Le parcours du combattant ne s’arrête pas là. Il faut ensuite se présenter au guichet d’accueil, (si, ça s’appelle comme ça. C’est de l’humour administratif) montrer ses papiers pour la troisième fois en 10 minutes sur un espace infini d’au moins 2 mètres (sas de sécurité compris), prouver encore une fois qu’on a bien rendez-vous et qu’on est bien les parents de nos enfants (visiblement avoir le même nom, la même adresse, le même livret de famille, et dans le cas de Marichéri, la même tête, ça ne suffit pas). Enfin, enfin, on pénètre dans la salle d’attente, avec six rangées de chaises en plastique inconfortables, modèle spécial scoliose, soit une trentaine de places pour 150 personnes. En habitués, on a commencé à installer un vrai campement, j’ai distribué les provisions aux enfants, Toddler 5 a renversé un portant à dépliants…et là miracle…on a nous appelé! A l’heure. En 18 ans, c’est la première fois que ça nous arrive, j’avais toute émue. Enfin, ils ont appelé GeekAdo, en précisant qu’un seul Parent a le droit de l’accompagner. On s’est tous levé, dans une envolée de miettes de cookies au chocolat (triple pépites de chocolat, je sais que ça vous intéresse), embarquant 4 chaises avec la poussette.
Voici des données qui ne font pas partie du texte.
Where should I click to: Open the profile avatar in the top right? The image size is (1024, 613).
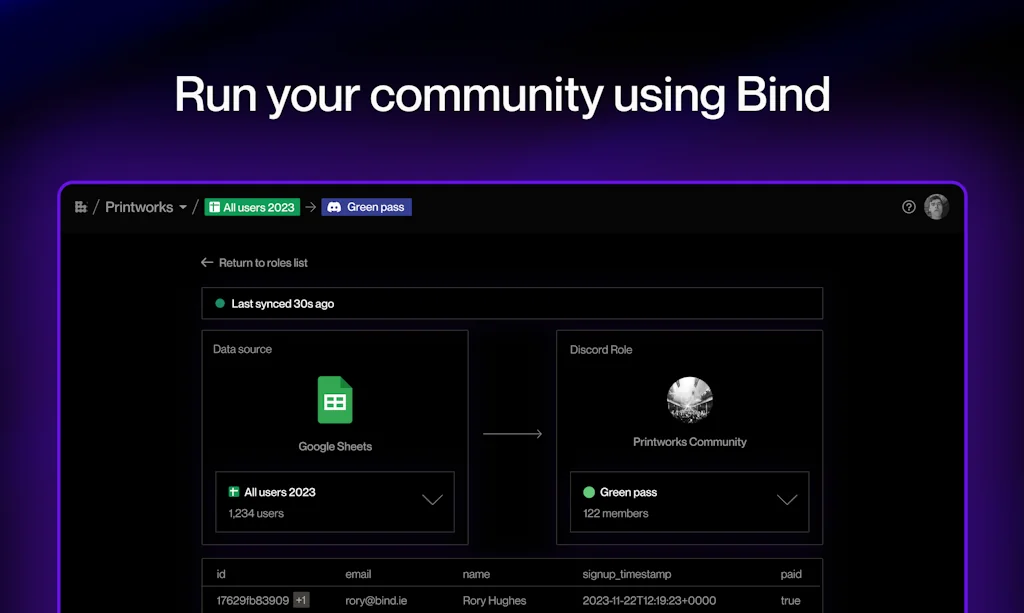tap(936, 207)
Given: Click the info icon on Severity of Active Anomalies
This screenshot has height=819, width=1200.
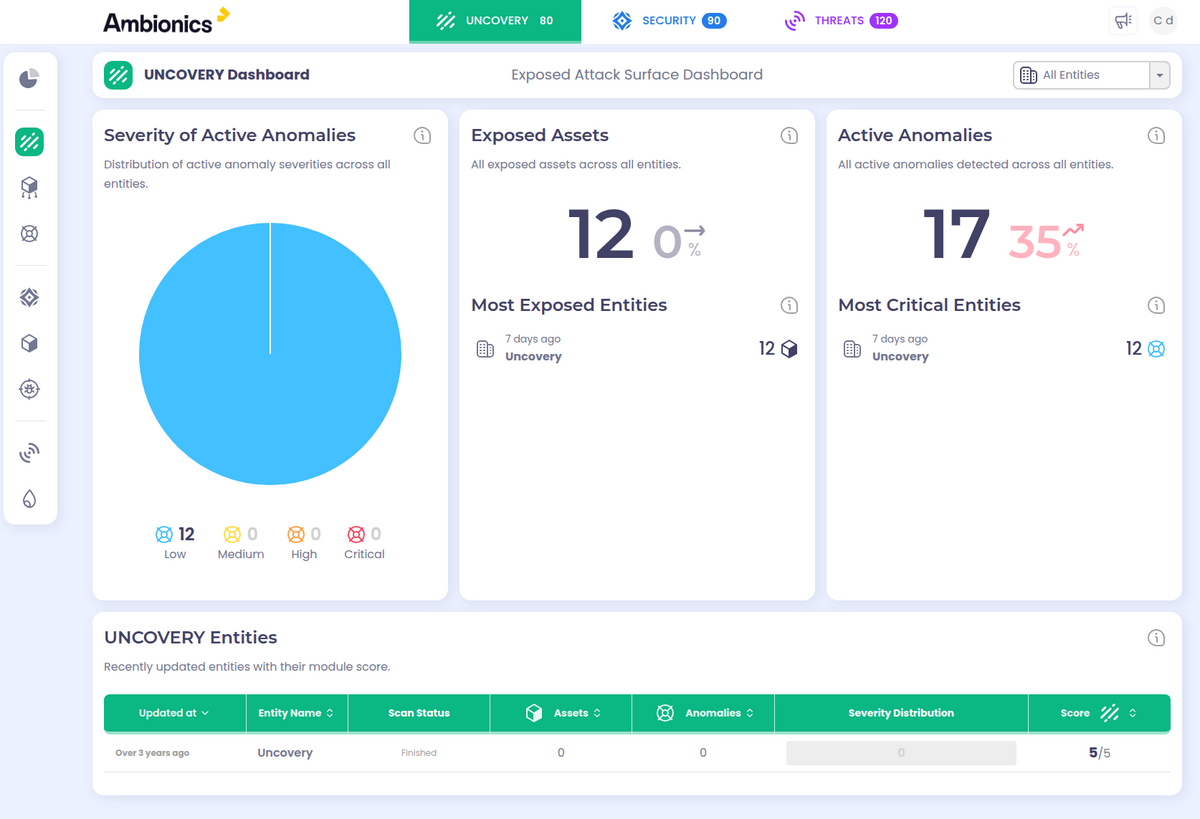Looking at the screenshot, I should pyautogui.click(x=422, y=135).

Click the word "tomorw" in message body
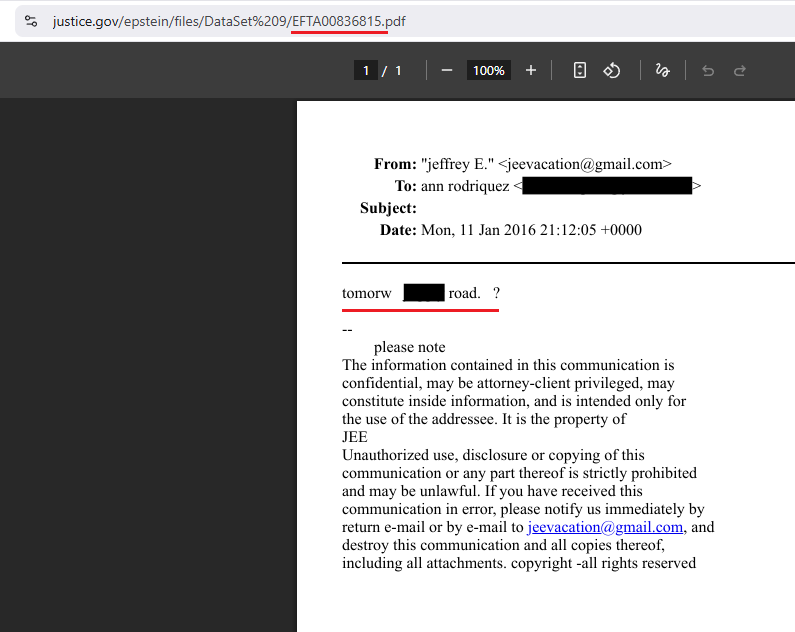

Toddler 5 s’est mis a pleuré en réclamant son papa que le méchant fonctionnaire voulait enlever, du coup, PrincesseChipie a hurlé aussi. Le pauvre homme avec son listing nous a regardé, totalement effondré… »bon, ben venez tous, on va faire vite ». Il a tenu parole, 5 passeports en 40 minutes. Sérieusement, je me suis confondue en remerciements, c’est dommage de ne pas avoir noté le nom de ce monsieur, j’espère qu’il me lit. Il a été aimable, compétent, efficace, poli et patient. Il m’a même proposé avec un certain tact de refaire ma photo d’identité. C’est gentil, mais je pourrais recommencer 25 fois, j’aurais toujours l’air d’une pomme de terre mal coiffée, ce n’est pas la peine.
(Ça n’a rien à voir, mais on s’est baladé après l’ambassade)
On s’est retrouvé sur le trottoir devant l’ambassade en moins d’une heure (avec l’aide de l’admirable garde de l’entrée, tout sourire et très poli, plus du tout cerbère, qui a même porté la poussette sur les quelques marches, très gentiment), avec largement le temps de se balader, encore ahuris. Maricheri et moi vouons une reconnaissance éternelle à ce fonctionnaire remarquable qui nous a reçu. C’est promis, je ne critiquerais presque plus l’ambassade! Et donc, il y avait une coupure d’électricité à la gare de liverpool street, les trains étaient bondés et en retard, on a mis trois heures pour rentrer, mais toujours avec un sourire béat, 40 minutes pour 5 passeports. C’est beau. Vive la France!